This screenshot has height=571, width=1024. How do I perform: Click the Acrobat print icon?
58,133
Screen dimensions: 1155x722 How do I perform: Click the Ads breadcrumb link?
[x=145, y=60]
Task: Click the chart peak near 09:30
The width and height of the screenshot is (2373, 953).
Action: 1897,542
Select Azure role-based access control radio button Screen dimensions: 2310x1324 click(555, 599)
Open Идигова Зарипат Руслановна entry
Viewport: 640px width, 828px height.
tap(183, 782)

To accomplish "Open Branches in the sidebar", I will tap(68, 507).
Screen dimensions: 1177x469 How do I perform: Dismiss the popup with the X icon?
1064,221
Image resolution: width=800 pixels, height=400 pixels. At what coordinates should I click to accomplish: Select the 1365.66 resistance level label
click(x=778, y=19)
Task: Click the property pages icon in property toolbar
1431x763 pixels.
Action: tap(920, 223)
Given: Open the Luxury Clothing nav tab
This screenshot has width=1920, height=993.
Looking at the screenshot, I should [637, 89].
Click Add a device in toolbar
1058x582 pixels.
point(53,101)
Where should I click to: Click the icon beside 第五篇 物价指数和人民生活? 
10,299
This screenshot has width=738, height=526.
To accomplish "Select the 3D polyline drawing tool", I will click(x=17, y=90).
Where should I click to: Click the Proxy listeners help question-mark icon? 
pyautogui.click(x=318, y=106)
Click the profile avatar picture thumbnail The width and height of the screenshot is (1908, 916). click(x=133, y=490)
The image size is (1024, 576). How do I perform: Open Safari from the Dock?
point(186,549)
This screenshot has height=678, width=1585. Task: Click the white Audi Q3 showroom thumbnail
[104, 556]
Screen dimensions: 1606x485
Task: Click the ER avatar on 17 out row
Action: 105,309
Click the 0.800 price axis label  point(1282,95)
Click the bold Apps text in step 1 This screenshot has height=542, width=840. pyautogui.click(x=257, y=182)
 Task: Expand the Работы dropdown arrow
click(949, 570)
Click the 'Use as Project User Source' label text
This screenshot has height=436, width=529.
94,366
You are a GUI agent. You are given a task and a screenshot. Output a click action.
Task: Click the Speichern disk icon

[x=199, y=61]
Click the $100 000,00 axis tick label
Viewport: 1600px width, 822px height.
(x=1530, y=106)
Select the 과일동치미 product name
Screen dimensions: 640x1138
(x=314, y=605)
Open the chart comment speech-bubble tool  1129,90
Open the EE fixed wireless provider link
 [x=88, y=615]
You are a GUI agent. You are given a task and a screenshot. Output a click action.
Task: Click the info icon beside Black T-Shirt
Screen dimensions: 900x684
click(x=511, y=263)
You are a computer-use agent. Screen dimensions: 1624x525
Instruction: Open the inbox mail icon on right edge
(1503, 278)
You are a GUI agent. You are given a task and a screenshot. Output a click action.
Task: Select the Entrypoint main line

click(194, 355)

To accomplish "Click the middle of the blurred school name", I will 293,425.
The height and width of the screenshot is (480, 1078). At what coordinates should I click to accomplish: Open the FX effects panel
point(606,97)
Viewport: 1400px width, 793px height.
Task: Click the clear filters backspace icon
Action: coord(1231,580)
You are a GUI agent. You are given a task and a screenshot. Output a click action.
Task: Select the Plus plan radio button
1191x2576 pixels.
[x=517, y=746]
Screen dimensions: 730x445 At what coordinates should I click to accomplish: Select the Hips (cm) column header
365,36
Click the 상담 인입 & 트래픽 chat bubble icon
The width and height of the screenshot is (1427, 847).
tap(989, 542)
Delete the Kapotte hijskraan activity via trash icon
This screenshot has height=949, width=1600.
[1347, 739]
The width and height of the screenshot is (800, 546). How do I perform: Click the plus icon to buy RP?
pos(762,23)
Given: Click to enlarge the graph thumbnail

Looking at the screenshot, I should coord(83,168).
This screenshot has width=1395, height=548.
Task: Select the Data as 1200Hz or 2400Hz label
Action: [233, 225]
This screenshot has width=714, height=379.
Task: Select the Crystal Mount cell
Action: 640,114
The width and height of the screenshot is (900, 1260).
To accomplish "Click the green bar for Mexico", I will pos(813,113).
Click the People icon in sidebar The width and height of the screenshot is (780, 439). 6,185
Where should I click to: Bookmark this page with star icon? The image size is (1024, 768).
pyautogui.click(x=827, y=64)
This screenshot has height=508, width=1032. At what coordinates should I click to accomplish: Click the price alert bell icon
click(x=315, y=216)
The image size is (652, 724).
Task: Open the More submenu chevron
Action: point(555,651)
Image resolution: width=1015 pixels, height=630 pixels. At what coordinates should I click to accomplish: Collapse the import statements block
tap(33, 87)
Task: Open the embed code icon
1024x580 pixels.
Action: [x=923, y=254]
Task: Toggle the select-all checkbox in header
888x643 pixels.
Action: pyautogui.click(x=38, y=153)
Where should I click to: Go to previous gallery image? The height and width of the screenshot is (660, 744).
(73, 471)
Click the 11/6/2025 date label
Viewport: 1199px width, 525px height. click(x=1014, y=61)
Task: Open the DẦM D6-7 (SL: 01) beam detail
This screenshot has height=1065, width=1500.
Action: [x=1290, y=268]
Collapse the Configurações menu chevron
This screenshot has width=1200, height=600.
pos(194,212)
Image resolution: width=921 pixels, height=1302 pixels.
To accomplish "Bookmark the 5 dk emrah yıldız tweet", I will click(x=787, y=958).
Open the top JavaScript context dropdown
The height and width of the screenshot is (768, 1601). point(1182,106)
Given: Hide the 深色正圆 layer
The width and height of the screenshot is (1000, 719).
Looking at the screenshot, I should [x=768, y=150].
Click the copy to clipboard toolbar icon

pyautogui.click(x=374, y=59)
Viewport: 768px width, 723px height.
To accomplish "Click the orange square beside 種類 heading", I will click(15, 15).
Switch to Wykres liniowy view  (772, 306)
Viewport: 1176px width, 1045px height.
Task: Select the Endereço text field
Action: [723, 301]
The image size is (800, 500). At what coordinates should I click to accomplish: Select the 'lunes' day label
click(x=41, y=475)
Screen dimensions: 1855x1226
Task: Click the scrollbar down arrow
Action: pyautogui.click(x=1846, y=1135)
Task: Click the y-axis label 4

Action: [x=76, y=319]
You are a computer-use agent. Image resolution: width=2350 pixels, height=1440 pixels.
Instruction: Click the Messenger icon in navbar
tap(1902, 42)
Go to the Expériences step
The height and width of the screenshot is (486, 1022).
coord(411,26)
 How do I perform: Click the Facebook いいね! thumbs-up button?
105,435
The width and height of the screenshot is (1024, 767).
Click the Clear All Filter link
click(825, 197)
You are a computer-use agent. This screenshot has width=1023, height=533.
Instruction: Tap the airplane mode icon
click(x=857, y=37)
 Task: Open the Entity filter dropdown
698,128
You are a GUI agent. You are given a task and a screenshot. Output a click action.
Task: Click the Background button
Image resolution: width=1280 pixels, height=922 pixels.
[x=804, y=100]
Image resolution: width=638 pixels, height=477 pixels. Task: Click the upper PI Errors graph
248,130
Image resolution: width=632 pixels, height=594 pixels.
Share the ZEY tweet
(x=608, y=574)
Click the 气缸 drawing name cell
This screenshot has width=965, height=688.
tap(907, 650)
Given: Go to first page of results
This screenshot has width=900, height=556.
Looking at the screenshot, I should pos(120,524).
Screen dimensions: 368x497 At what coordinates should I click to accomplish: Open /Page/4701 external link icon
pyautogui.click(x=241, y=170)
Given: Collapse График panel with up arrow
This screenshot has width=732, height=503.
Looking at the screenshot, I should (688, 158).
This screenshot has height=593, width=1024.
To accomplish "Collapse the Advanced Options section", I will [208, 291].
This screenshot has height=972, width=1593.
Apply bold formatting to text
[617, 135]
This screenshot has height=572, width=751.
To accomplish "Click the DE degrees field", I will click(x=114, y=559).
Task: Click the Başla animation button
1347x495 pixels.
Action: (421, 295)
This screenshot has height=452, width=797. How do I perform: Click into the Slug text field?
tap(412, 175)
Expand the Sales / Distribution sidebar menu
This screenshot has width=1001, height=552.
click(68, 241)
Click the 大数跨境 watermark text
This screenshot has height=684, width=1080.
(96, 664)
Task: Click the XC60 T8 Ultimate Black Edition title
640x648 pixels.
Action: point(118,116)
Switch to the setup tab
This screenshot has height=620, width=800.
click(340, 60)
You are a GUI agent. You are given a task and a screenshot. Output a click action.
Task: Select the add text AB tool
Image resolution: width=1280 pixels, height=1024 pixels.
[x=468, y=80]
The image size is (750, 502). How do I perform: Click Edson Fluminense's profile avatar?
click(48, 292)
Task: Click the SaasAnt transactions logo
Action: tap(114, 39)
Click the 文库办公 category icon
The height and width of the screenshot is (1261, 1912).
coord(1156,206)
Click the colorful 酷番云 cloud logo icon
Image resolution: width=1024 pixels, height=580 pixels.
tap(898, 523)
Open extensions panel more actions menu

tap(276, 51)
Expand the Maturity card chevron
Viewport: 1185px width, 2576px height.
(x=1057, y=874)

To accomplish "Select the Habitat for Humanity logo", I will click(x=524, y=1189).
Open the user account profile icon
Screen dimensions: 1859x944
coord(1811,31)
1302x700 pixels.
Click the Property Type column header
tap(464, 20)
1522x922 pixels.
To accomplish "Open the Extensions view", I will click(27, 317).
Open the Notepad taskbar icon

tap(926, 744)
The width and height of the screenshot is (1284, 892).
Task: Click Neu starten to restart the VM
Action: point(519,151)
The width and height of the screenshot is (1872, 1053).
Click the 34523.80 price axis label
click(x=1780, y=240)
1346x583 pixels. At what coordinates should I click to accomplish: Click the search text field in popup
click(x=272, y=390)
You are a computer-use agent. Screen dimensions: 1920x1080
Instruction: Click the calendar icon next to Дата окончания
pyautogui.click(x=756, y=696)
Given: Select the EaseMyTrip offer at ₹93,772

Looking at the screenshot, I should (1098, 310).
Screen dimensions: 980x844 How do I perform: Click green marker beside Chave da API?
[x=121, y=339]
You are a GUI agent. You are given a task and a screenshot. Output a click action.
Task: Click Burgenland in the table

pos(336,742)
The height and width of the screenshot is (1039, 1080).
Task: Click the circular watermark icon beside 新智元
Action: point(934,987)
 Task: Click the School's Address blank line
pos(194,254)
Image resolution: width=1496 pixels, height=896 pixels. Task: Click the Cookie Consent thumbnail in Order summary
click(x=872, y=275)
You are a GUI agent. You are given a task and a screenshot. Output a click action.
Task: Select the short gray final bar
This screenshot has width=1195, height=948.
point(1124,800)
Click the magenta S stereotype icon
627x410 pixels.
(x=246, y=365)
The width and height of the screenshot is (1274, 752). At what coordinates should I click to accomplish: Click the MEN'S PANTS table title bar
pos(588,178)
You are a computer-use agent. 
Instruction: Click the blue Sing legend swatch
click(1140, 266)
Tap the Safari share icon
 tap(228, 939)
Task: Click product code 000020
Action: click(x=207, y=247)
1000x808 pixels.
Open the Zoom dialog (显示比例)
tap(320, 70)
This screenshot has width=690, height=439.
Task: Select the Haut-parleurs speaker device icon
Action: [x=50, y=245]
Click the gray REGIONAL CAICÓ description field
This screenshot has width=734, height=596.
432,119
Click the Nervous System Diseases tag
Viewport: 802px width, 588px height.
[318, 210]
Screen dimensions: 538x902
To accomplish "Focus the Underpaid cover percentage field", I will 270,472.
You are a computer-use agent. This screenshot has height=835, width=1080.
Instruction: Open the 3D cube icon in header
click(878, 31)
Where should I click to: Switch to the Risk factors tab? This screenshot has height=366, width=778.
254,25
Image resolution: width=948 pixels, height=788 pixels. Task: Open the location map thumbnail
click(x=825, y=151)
━━━━━━
▶ **Required action**: Quote the records above from their first line through the line containing "Click the 0.800", both ends included.

▶ **Response for this exercise**:
This screenshot has height=571, width=1024. How do I perform: Click the Acrobat print icon?
58,133
Screen dimensions: 1155x722 How do I perform: Click the Ads breadcrumb link?
[x=145, y=60]
Task: Click the chart peak near 09:30
The width and height of the screenshot is (2373, 953).
Action: 1897,542
Select Azure role-based access control radio button Screen dimensions: 2310x1324 click(555, 599)
Open Идигова Зарипат Руслановна entry
Viewport: 640px width, 828px height.
tap(183, 782)

To accomplish "Open Branches in the sidebar", I will tap(68, 507).
Screen dimensions: 1177x469 How do I perform: Dismiss the popup with the X icon?
1064,221
Image resolution: width=800 pixels, height=400 pixels. At what coordinates should I click to accomplish: Select the 1365.66 resistance level label
click(x=778, y=19)
Task: Click the property pages icon in property toolbar
1431x763 pixels.
Action: tap(920, 223)
Given: Open the Luxury Clothing nav tab
This screenshot has width=1920, height=993.
Looking at the screenshot, I should [637, 89].
Click Add a device in toolbar
1058x582 pixels.
point(53,101)
Where should I click to: Click the icon beside 第五篇 物价指数和人民生活? 
10,299
This screenshot has width=738, height=526.
To accomplish "Select the 3D polyline drawing tool", I will click(x=17, y=90).
Where should I click to: Click the Proxy listeners help question-mark icon? 
pyautogui.click(x=318, y=106)
Click the profile avatar picture thumbnail The width and height of the screenshot is (1908, 916). click(x=133, y=490)
The image size is (1024, 576). How do I perform: Open Safari from the Dock?
point(186,549)
This screenshot has height=678, width=1585. Task: Click the white Audi Q3 showroom thumbnail
[104, 556]
Screen dimensions: 1606x485
Task: Click the ER avatar on 17 out row
Action: 105,309
Click the 0.800 price axis label  point(1282,95)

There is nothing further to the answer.